SYCAMORE - A line drive went right into the glove of center fielder Derrick Sowers. A deep fly ball was tracked down by right fielder Logan Hartsel. A hard ground ball was smothered by shortstop Austin Shock.
Lakota had plenty of chances in Friday's Midland Athletic League opener against Mohawk, but just about every one ended in the glove of a Warrior fielder.
On the other side of things, Raider hurler Nick Watts gave Mohawk very few chances. But the ones the Warriors did get, they took advantage of.
With the game tied at 2 in the bottom of the sixth, two walks set the stage and Hartsel hit a grounder to short. The throw got past the first baseman and Devon Fredritz scampered home, breaking the tie and propelling Mohawk to a 3-2 victory.
"We played really good at the beginning and the end. But kinda got slow in the middle," Fredritz said. "We pulled through with the win though. That's always good."
For Lakota coach Terry James, Friday was just the latest in a string of heartbreakers as his team is still searching for its first win.
"We had three of those out of five games this year," he said. "We're killing the ball. We're crushing the ball. We just can't find the holes. It will come around.
"That's been the story of the season. We're hitting the ball hard. We're just hitting it right at people. We had guys on base, one or two things go different and we're 4-1. We'll get there."
Watts went the distance for Lakota, allowing two hits and striking out nine. But, it took a while for the junior fireballer to settle in.
In the first inning, Grant Gucker laced a two-out double to left center and Fredritz followed up with an RBI single for the game's first run. Fredritz would come home after three-straight walks to make it 2-0 Warriors.
"That's the most important thing," Fredritz said when asked the importance of getting to Watts early. "Probably out of everyone we've seen so far this year, he's the best. It was good to get one off him."
Watts shook off the early struggles though, not allowing a hit the rest of the afternoon.
"Nick Watts is as good of a pitcher as you'll see in high school as a junior," James said. "He didn't have a feel for the mound right off the bat, but when he came around, that's all it was. A late error and it cost us the ballgame again."
Mohawk could've broke the game open in the first, but Lakota shortstop Jack Raymond came up with a hard hit ball by Hartsel to end the inning.
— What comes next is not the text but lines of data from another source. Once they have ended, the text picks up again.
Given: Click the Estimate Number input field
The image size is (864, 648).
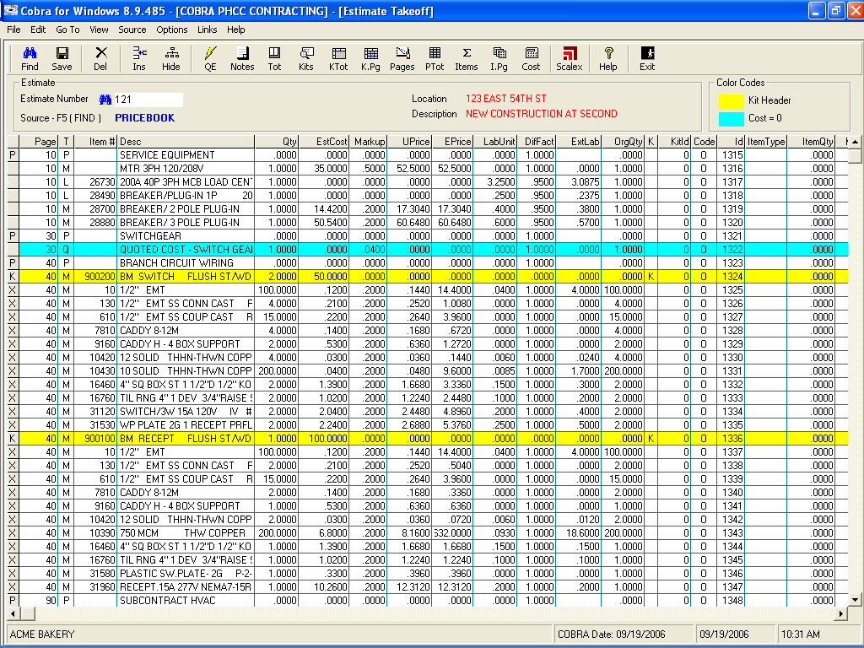Looking at the screenshot, I should click(x=149, y=100).
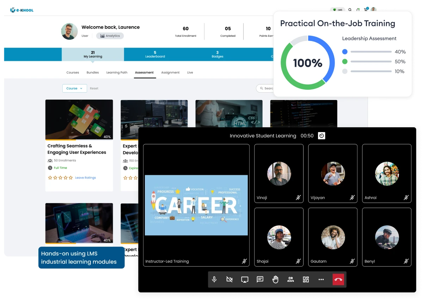Mute the microphone in the video call
Viewport: 423px width, 300px height.
[214, 279]
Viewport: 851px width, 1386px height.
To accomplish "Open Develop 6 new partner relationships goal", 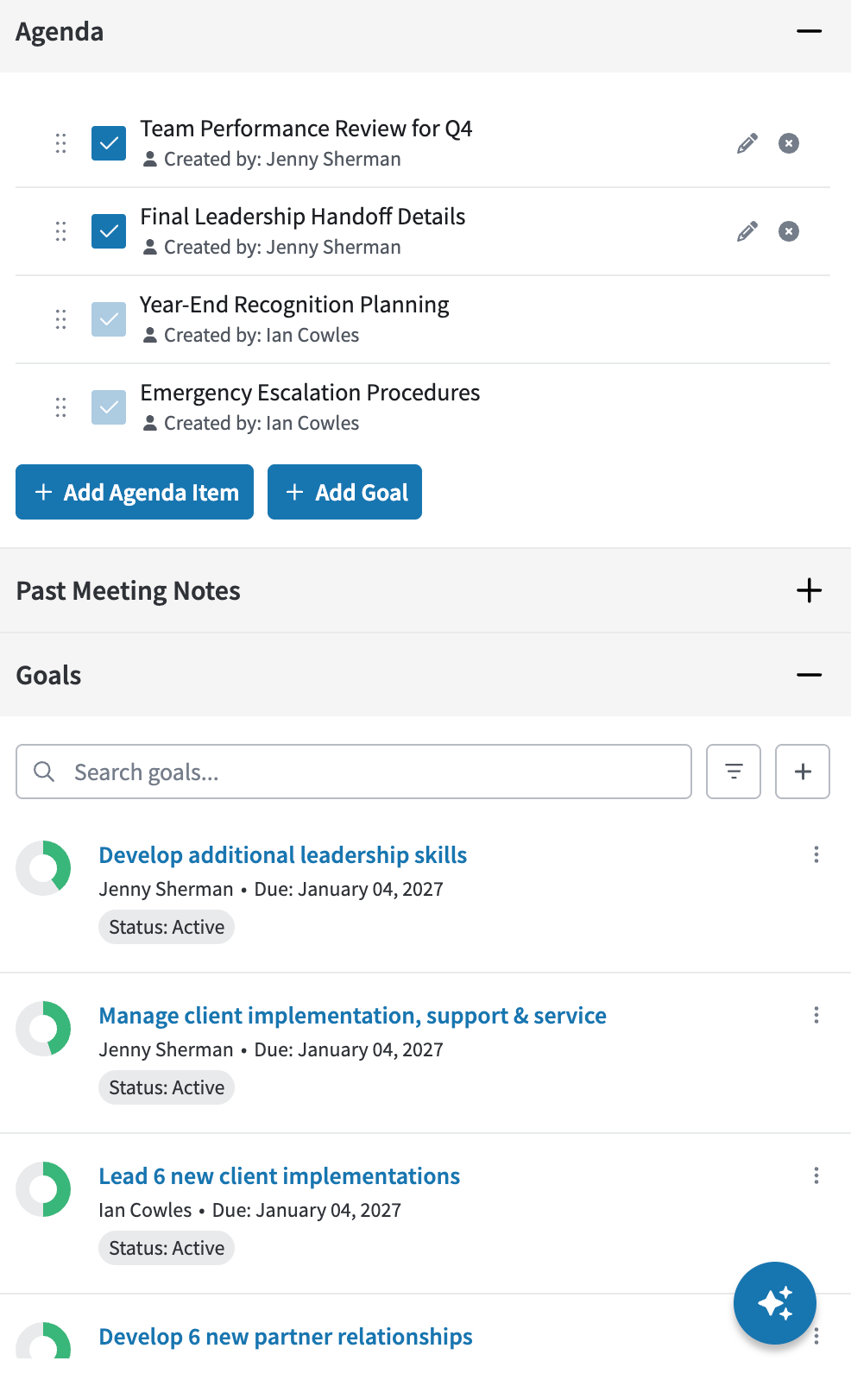I will coord(286,1337).
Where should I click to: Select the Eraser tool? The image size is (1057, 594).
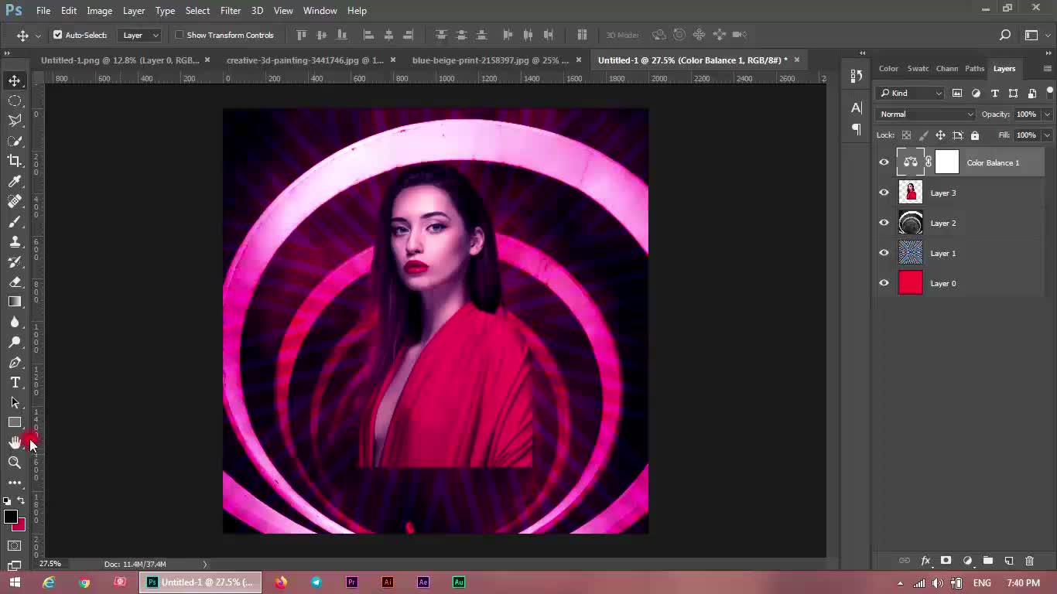(x=15, y=282)
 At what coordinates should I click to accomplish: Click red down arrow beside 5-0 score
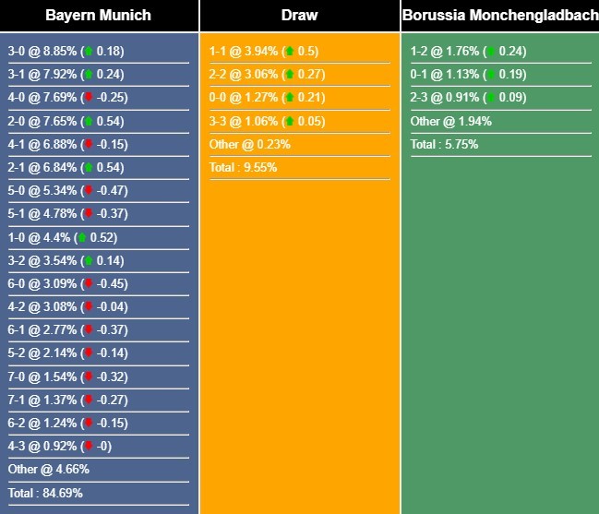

"Of course you want to try to get as many as you can in that situation, but we made good contact and they made a play. That's the nature of the game," said Mohawk coach Eric Hoover. "But I was confident our pitching would hold up. They did a great job of keeping the game in our control."
Mohawk starter Jacob Jeffrey held Lakota in check for most of the afternoon. Jeffrey went five innings scattering seven hits, allowing two runs, one earned.
"Jacob had another great start for us, really had command of his pitches," Hoover said. "He was in control. Started mixing in his curveball a lot more, later, and kept them off-balance. I was questioning whether to take him out maybe in about the 4th inning, and he told me he was alright and went out, starting mixing in some curveballs and was able to keep the off balance, because they were staring to get on him a bit, get control back of the game."
Both Lakota's runs came in the fourth inning. Jacob Aaron led off the inning with a single, one of three hits on the day for him, and Raymond followed up with a double. Up next, Jacob Stewart hit a ball to short that resulted in an error and both runners coming home.
But Jeffrey retired the next three batters to end the threat.
The same duo of Aaron and Raymond started another Raider rally in the sixth, each with base hits. But relief pitcher Austin Harper came in and stopped the threat. Harper got Stewart to bunt back to him, but walked Watts next. However, with the bases loaded, Harper got back-to-back strikeouts to end the inning.
Harper came back in the seventh and closed the door on the Raiders.
"He's been coming in in relief for us here a few times now," Hoover said of Harper. "He's a baseball player. He's tough mentally out there, has good control. I don't have to worry too much about him losing control and giving them freebies. He's got good movement on the ball. I felt pretty confident and he did a good job coming in and shutting them down in a tough situation."